Implementation strategy for all modules:
All functions and data members of modules can be accessed via object of the respective module class. For example, Soundex module functions can be accessed by :
Soundex obj = new Soundex (); int cmp = obj.compare(string1, string2); String soundexCode = obj.soundex (string1);

Applying Silpa modules to Android views:

i) Indic Soundex: XML layout/script can be applied to two EditText/TextViews such that as user enters text into the EditText boxes, comparison of strings is done in background and result can be stored or applied elsewhere.

ii) Payyans: XML layout/script that can be applied to EditText/TextViews such that conversion between ASCII and Unicode can be carried out in background and result can be stored or applied elsewhere.

iii) Transliterator: XML layout/script that can be applied to EditText/TextViews and transliteration process is carried out and output to ImageView or TextView using ImageJ library.

iv) SpellCheck: XML layout/script that can be applied to EditText/TextViews such that incorrectly spelt words are highlighted using JOrtho library.

v) Fortune: XML layout/script that can be applied to TextView to display a particular proverb or to ListView to display all proverbs. Also scheduling a daily notification service such that a proverb is popped up at the start of the day or at a specified time.

vi) Hyphenator: XML layout/script that can be applied to all text views such that text overflow due to insufficient space is accommodated in the next line with the usage of hyphen.

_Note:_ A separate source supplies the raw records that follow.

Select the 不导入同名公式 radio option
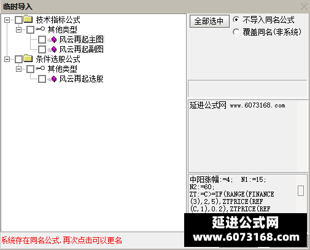 click(x=236, y=20)
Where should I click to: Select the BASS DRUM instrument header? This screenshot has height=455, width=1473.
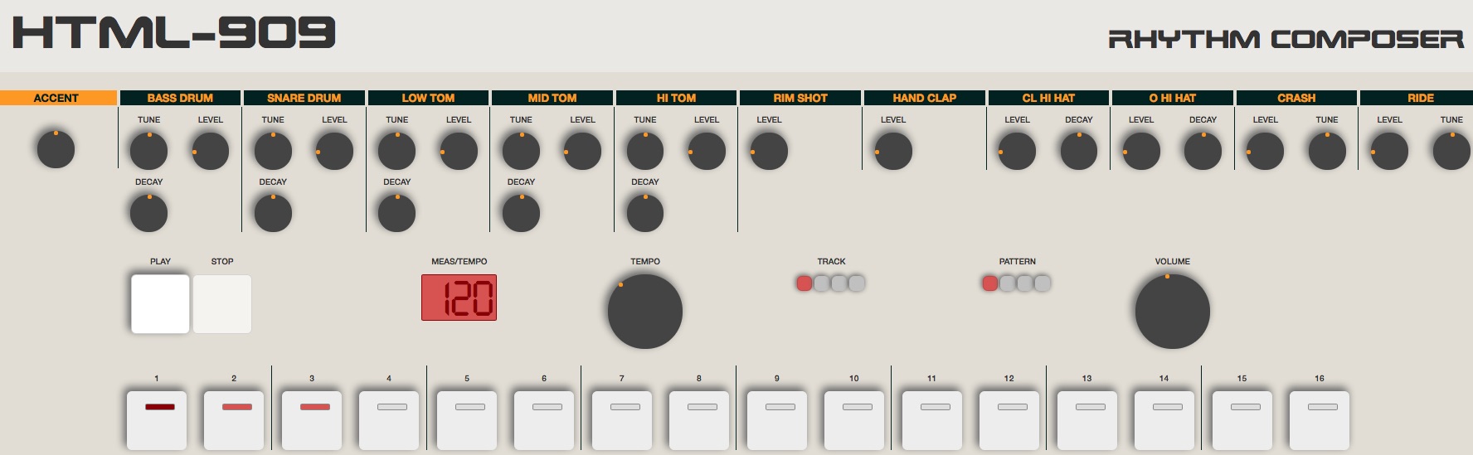point(180,98)
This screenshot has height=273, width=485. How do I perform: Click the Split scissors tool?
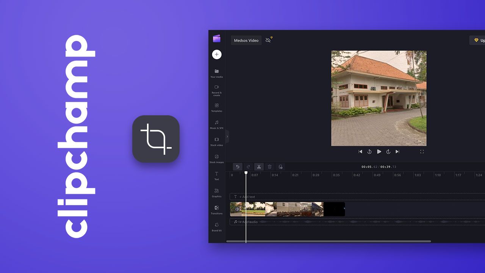pyautogui.click(x=259, y=167)
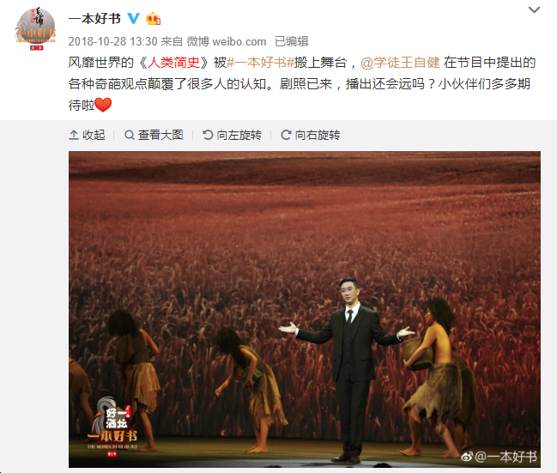Rotate the image right with 向右旋转
The width and height of the screenshot is (557, 473).
pyautogui.click(x=311, y=135)
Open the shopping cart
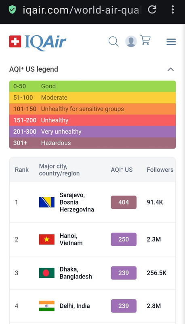Viewport: 185px width, 324px height. pos(145,40)
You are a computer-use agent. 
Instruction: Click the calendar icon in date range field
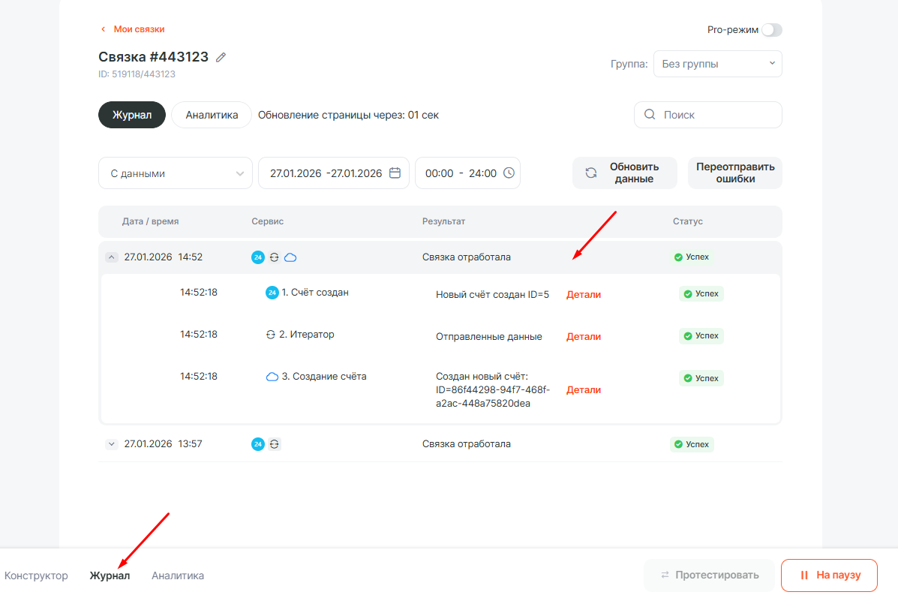tap(395, 173)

vii) UCA sort: Custom Adapter for ListView such that text of selected component can be sorted and displayed.

viii) Guess Language: XML layout/script that can be applied to EditText/TextView where field text is obtained by means of context and language is predicted by accessing GuessLanguage methods.

ix) Stemmer: XML layout/script that can be applied to text views from which text can be obtained by means of context and each word can be reduced to stem word and stored.

x) Syllabalizer: XML layout/script that can be applied to text views from which text can be obtained by means of context and each word can be reduced to list of syllables and stored.

xi) Katapayadi: XML layout/script that can be applied to text views from which text can be obtained by means of context and Katapayadi number for each word is calculated.

xii) Character Details: XML layout/script that can be applied to text views from which text can be obtained by means of context and character details can be obtained by passing text to character details function of its respective class via object of the respective class.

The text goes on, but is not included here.